Assignment | Each record below should be printed exactly as it was written.

###

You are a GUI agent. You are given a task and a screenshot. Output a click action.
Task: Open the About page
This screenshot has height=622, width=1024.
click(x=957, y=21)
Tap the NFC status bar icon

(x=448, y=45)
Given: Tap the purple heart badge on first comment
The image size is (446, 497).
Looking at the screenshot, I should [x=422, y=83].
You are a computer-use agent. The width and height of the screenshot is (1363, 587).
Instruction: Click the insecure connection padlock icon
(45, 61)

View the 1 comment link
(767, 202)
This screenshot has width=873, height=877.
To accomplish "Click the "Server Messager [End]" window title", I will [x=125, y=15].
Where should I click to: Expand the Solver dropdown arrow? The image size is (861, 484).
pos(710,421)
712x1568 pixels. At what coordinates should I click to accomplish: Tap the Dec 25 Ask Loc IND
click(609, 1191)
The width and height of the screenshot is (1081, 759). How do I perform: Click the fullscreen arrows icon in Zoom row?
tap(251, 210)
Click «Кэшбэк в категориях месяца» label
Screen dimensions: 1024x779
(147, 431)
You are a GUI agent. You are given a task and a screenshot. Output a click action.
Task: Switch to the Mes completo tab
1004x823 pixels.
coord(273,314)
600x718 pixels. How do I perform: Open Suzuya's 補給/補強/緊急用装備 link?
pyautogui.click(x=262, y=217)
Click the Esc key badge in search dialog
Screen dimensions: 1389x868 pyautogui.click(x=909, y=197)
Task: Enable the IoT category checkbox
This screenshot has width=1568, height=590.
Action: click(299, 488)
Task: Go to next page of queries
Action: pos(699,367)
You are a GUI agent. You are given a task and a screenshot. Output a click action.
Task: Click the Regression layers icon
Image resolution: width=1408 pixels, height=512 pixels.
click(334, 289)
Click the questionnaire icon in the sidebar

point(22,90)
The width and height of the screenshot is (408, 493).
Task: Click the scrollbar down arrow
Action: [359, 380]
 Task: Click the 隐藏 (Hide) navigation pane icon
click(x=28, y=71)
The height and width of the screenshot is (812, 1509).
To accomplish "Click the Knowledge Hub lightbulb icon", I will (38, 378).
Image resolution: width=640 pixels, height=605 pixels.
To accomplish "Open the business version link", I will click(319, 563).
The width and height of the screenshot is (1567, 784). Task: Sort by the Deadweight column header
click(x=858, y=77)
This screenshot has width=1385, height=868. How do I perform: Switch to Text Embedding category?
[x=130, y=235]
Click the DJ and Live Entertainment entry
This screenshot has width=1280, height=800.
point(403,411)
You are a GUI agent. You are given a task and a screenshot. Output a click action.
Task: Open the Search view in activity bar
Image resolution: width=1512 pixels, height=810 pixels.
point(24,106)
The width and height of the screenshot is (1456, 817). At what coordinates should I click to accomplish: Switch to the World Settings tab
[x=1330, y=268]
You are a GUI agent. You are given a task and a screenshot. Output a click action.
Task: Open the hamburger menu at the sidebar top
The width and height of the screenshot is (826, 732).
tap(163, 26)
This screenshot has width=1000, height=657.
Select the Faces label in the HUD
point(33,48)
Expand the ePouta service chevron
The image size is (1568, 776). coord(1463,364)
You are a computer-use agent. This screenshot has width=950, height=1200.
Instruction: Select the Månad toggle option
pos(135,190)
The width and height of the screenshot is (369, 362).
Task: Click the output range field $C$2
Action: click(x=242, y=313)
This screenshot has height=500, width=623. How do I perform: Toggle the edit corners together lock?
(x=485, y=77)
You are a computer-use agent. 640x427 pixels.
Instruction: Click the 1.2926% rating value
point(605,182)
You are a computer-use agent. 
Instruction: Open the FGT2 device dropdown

###

Solved problem |
You are a GUI agent. You are given a task and a screenshot. Output a click action.
Task: Open the About page
This screenshot has height=622, width=1024.
click(x=957, y=21)
Tap the NFC status bar icon

(x=448, y=45)
Given: Tap the purple heart badge on first comment
The image size is (446, 497).
Looking at the screenshot, I should [x=422, y=83].
You are a computer-use agent. The width and height of the screenshot is (1363, 587).
Instruction: Click the insecure connection padlock icon
(45, 61)

View the 1 comment link
(767, 202)
This screenshot has width=873, height=877.
To accomplish "Click the "Server Messager [End]" window title", I will [x=125, y=15].
Where should I click to: Expand the Solver dropdown arrow? The image size is (861, 484).
pos(710,421)
712x1568 pixels. At what coordinates should I click to accomplish: Tap the Dec 25 Ask Loc IND
click(609, 1191)
The width and height of the screenshot is (1081, 759). How do I perform: Click the fullscreen arrows icon in Zoom row?
tap(251, 210)
Click «Кэшбэк в категориях месяца» label
Screen dimensions: 1024x779
(147, 431)
You are a GUI agent. You are given a task and a screenshot. Output a click action.
Task: Switch to the Mes completo tab
1004x823 pixels.
coord(273,314)
600x718 pixels. How do I perform: Open Suzuya's 補給/補強/緊急用装備 link?
pyautogui.click(x=262, y=217)
Click the Esc key badge in search dialog
Screen dimensions: 1389x868 pyautogui.click(x=909, y=197)
Task: Enable the IoT category checkbox
This screenshot has width=1568, height=590.
Action: click(299, 488)
Task: Go to next page of queries
Action: pos(699,367)
You are a GUI agent. You are given a task and a screenshot. Output a click action.
Task: Click the Regression layers icon
Image resolution: width=1408 pixels, height=512 pixels.
click(334, 289)
Click the questionnaire icon in the sidebar

point(22,90)
The width and height of the screenshot is (408, 493).
Task: Click the scrollbar down arrow
Action: [359, 380]
 Task: Click the 隐藏 (Hide) navigation pane icon
click(x=28, y=71)
The height and width of the screenshot is (812, 1509).
To accomplish "Click the Knowledge Hub lightbulb icon", I will (38, 378).
Image resolution: width=640 pixels, height=605 pixels.
To accomplish "Open the business version link", I will click(319, 563).
The width and height of the screenshot is (1567, 784). Task: Sort by the Deadweight column header
click(x=858, y=77)
This screenshot has width=1385, height=868. How do I perform: Switch to Text Embedding category?
[x=130, y=235]
Click the DJ and Live Entertainment entry
This screenshot has width=1280, height=800.
point(403,411)
You are a GUI agent. You are given a task and a screenshot. Output a click action.
Task: Open the Search view in activity bar
Image resolution: width=1512 pixels, height=810 pixels.
point(24,106)
The width and height of the screenshot is (1456, 817). At what coordinates should I click to accomplish: Switch to the World Settings tab
[x=1330, y=268]
You are a GUI agent. You are given a task and a screenshot. Output a click action.
Task: Open the hamburger menu at the sidebar top
The width and height of the screenshot is (826, 732).
tap(163, 26)
This screenshot has width=1000, height=657.
Select the Faces label in the HUD
point(33,48)
Expand the ePouta service chevron
The image size is (1568, 776). coord(1463,364)
You are a computer-use agent. This screenshot has width=950, height=1200.
Instruction: Select the Månad toggle option
pos(135,190)
The width and height of the screenshot is (369, 362).
Task: Click the output range field $C$2
Action: click(x=242, y=313)
This screenshot has height=500, width=623. How do I perform: Toggle the edit corners together lock?
(x=485, y=77)
You are a computer-use agent. 640x427 pixels.
Instruction: Click the 1.2926% rating value
point(605,182)
You are a computer-use agent. 
Instruction: Open the FGT2 device dropdown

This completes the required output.